Die Identität eines Menschen entsteht durch die unterschiedliche Verarbeitung von Sinnesreizen im neuronalen Netz des Gehirns. Netzwerkstruktur des menschlichen Gehirns ist weder starr noch bei allen Menschen gleich. Das Netzwerk stellt einen dynamischen Prozess dar. Am Anfang des Lebens gibt es zahlreiche Optionen für den konkreten Aufbau des Netzes, die im Laufe der zahllosen Lernprozesse entweder übernommen und verstärkt werden oder aber ungenutzt verkümmern. Die Vernetzungsdichte ist sehr hoch. So verfügt zum Beispiel jedes Neuron in der Sehrinde eines Neugeborenen über 2500 Synapsen, acht Monate später sind es bereits 15000.

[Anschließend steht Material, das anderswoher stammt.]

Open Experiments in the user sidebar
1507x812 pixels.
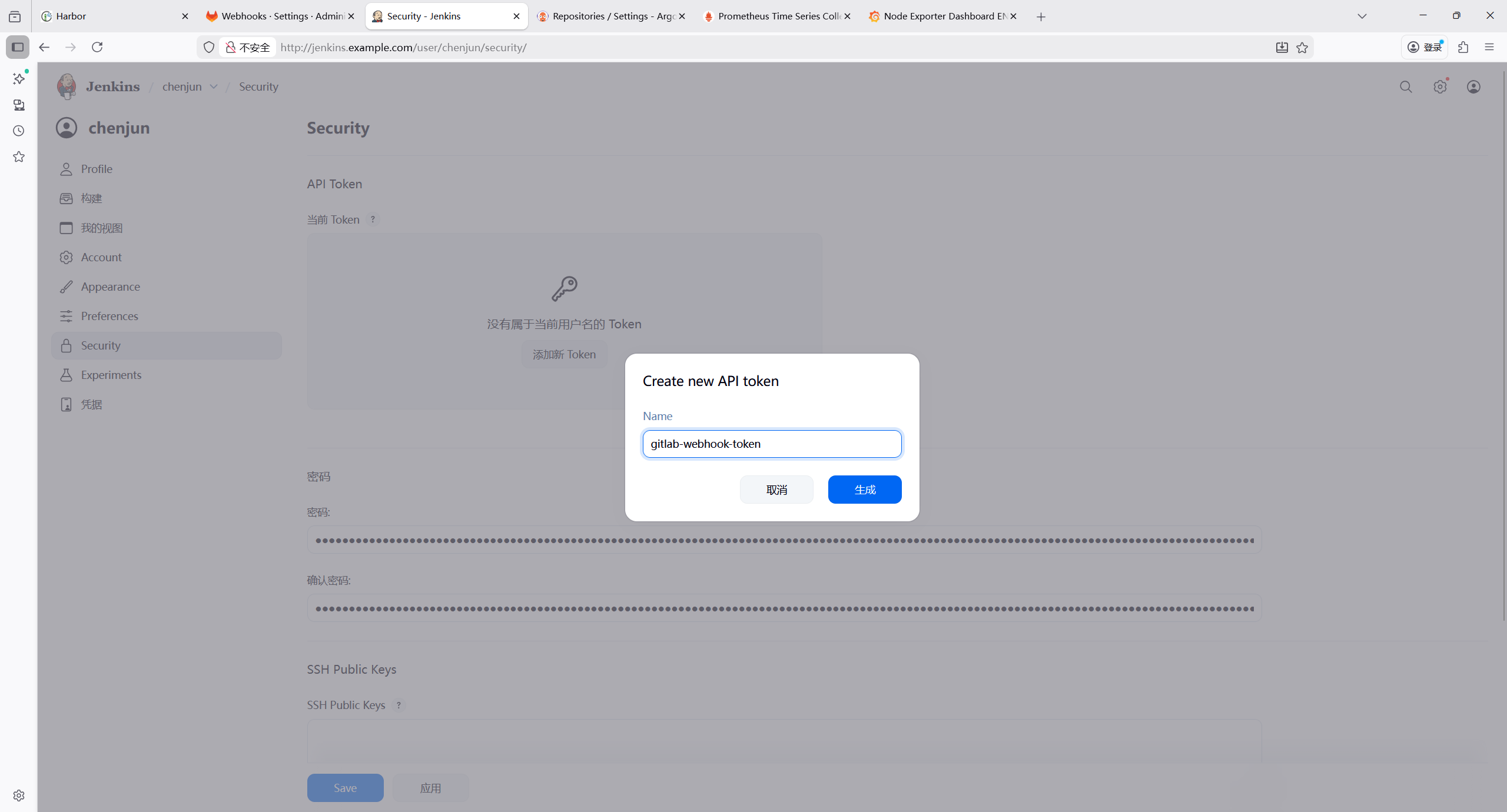111,375
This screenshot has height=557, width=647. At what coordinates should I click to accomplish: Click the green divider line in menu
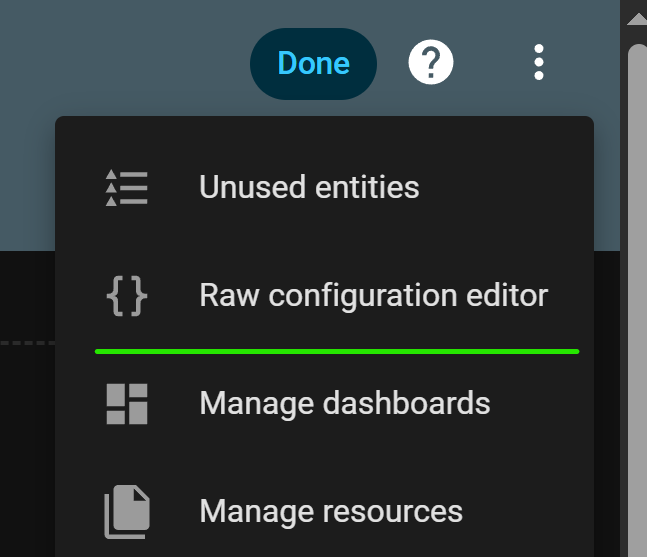(336, 351)
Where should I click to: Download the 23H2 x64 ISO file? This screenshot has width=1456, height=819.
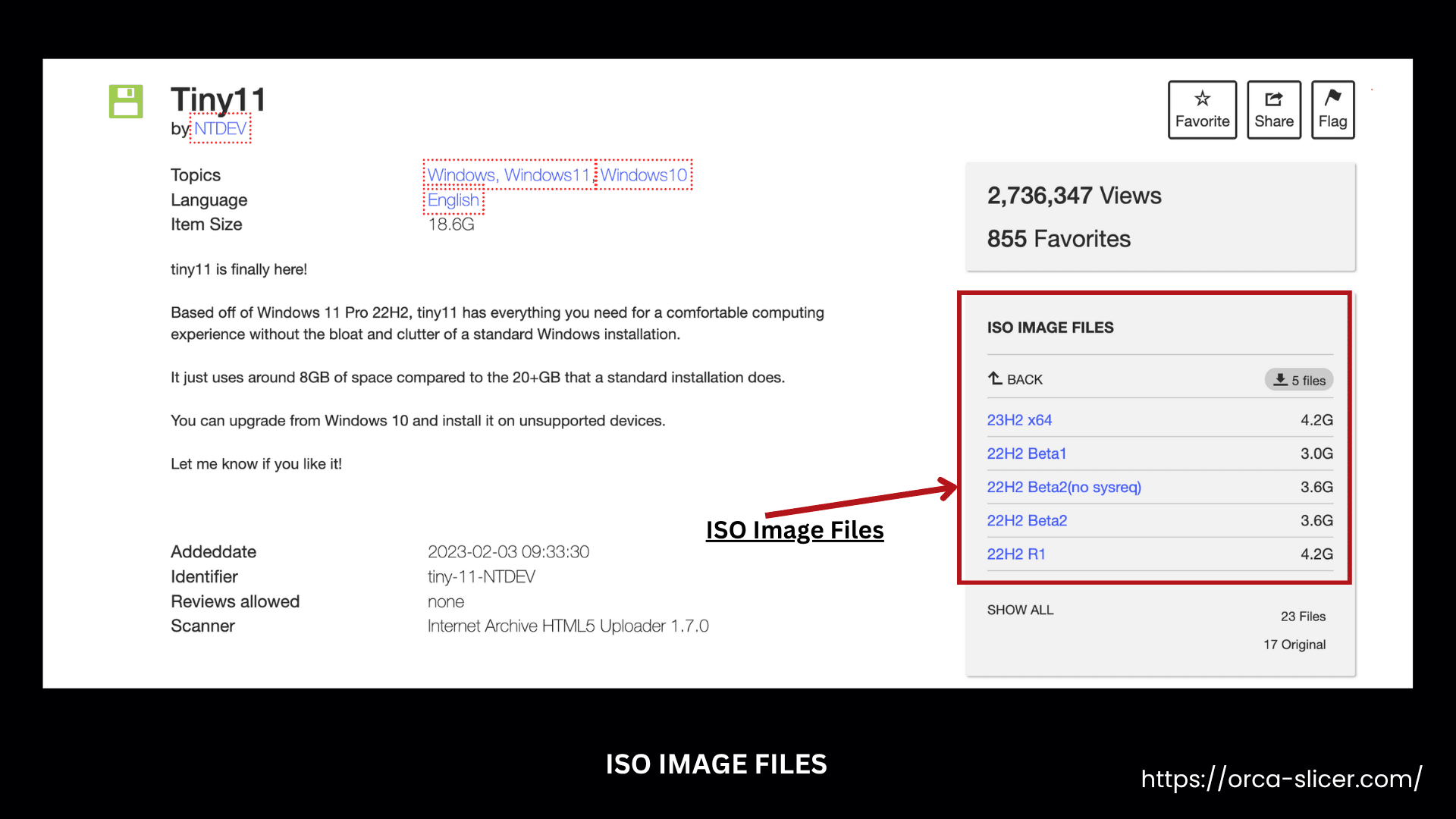point(1019,419)
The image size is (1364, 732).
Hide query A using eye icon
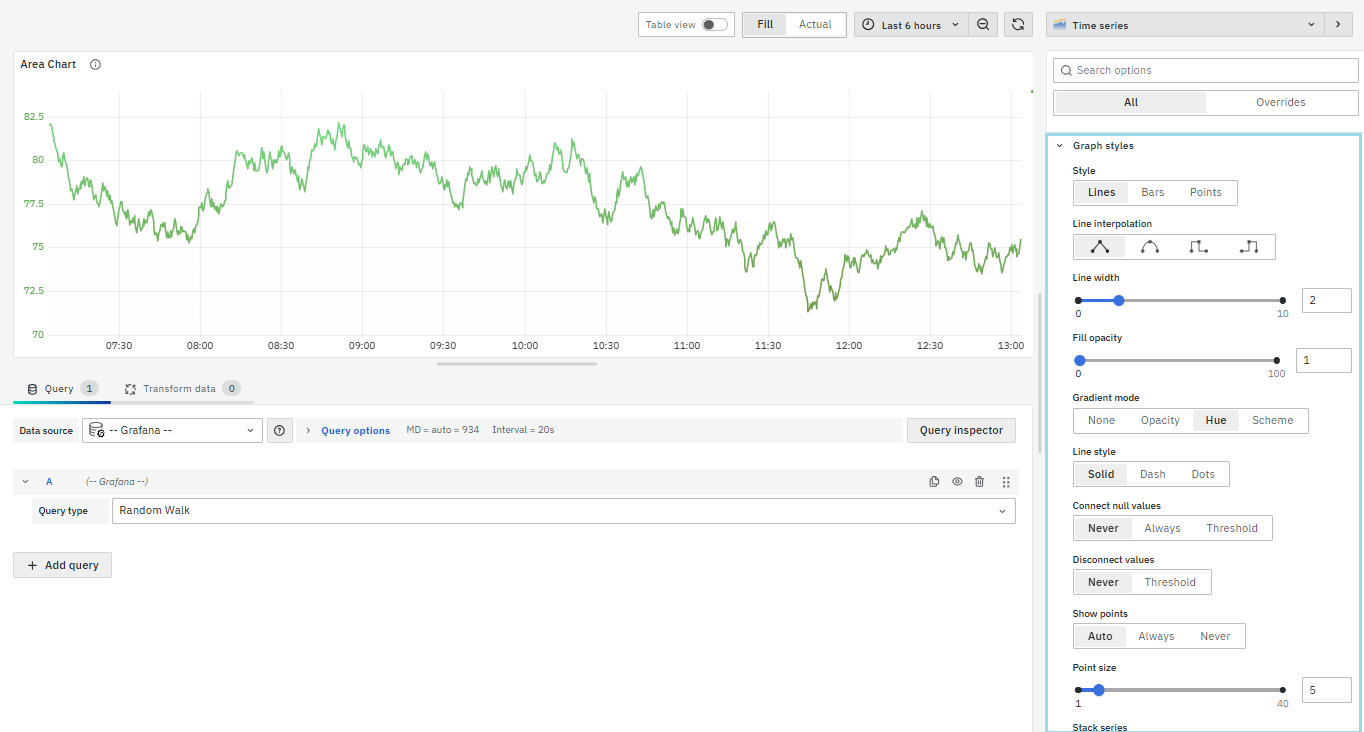pos(957,482)
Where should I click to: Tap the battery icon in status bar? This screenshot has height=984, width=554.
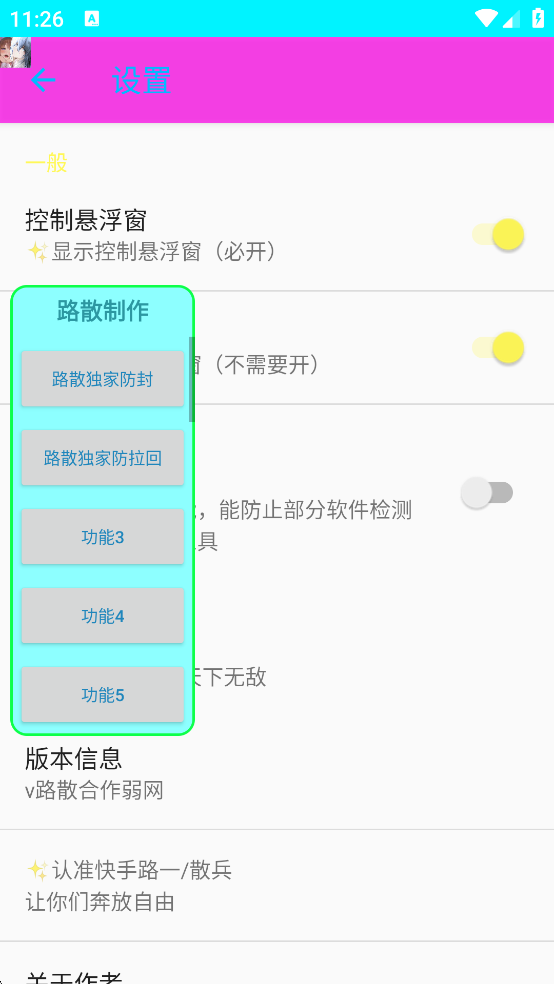point(538,18)
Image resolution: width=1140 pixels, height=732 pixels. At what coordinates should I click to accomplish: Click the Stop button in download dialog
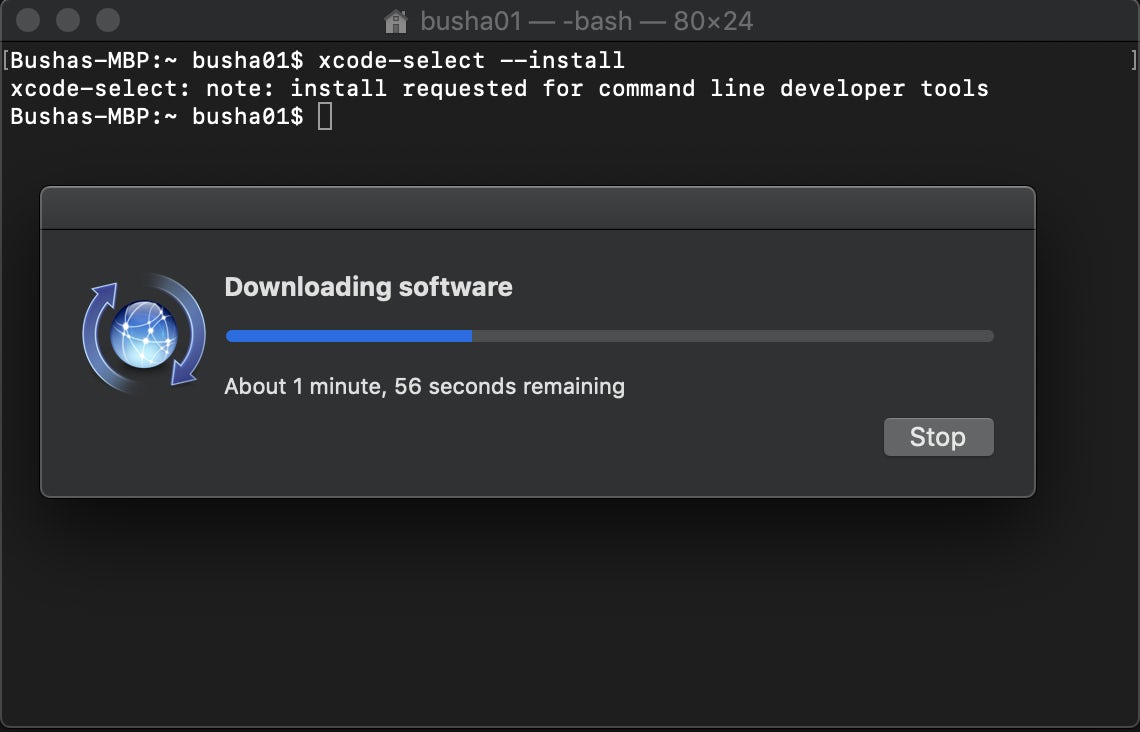click(938, 437)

Ausgehend von einem breiten Angebot an funktionalen Verschaltungsmöglichkeiten von Nervenzellen und Nervenzellgruppen entwickelt sich bei jedem Menschen durch Alltagserfahrungen in der Kindheit ein ganz und gar individuelles tatsächliches Verschaltungsbild für die unterschiedlichsten Dinge, Situationen, Tätigkeiten und Gedanken: Es ist eine Art mentaler Fingerabdruck.
Durch Training werden einmal etablierten Verbindungen stabilisiert und immer leichter "einschaltbar", der damit verknüpfte Gedächtnisinhalt ist also schneller und leichter zugänglich. So bilden sich neuronale Netze, die komplexere Aufgaben erfüllen und wiederum mit anderen Verbänden zusammenwirken, um letztendlich, so die verbreitete Sicht, unseren selbstbewussten Geist zu erzeugen.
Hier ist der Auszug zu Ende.